(Extracted entries)
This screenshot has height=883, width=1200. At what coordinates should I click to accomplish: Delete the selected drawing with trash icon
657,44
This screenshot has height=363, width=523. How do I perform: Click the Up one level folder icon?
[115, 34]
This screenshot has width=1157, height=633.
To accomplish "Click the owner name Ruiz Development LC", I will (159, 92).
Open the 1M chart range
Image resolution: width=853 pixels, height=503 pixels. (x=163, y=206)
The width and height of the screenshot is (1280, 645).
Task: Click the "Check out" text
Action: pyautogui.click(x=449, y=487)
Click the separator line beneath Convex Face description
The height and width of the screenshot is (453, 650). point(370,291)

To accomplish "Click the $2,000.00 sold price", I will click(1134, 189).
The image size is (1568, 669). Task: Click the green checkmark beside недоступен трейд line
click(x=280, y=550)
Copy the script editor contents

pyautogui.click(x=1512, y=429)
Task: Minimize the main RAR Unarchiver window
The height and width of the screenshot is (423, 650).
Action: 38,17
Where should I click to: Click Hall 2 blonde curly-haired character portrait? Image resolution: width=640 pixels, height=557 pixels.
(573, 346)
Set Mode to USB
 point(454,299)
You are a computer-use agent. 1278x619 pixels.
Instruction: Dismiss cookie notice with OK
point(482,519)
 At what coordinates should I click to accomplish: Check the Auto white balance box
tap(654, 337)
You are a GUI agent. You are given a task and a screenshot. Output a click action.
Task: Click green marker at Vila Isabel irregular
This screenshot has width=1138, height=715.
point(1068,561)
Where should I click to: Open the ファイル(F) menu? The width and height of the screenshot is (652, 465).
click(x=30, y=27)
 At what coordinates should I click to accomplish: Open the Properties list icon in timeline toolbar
(End Extracted entries)
Keep to the lines from the one containing "Where should I click to: Open" to the end of the entries above, and retype them exactly.

Answer for this exercise:
Where should I click to: Open the ファイル(F) menu? The width and height of the screenshot is (652, 465).
click(x=30, y=27)
 At what coordinates should I click to accomplish: Open the Properties list icon in timeline toolbar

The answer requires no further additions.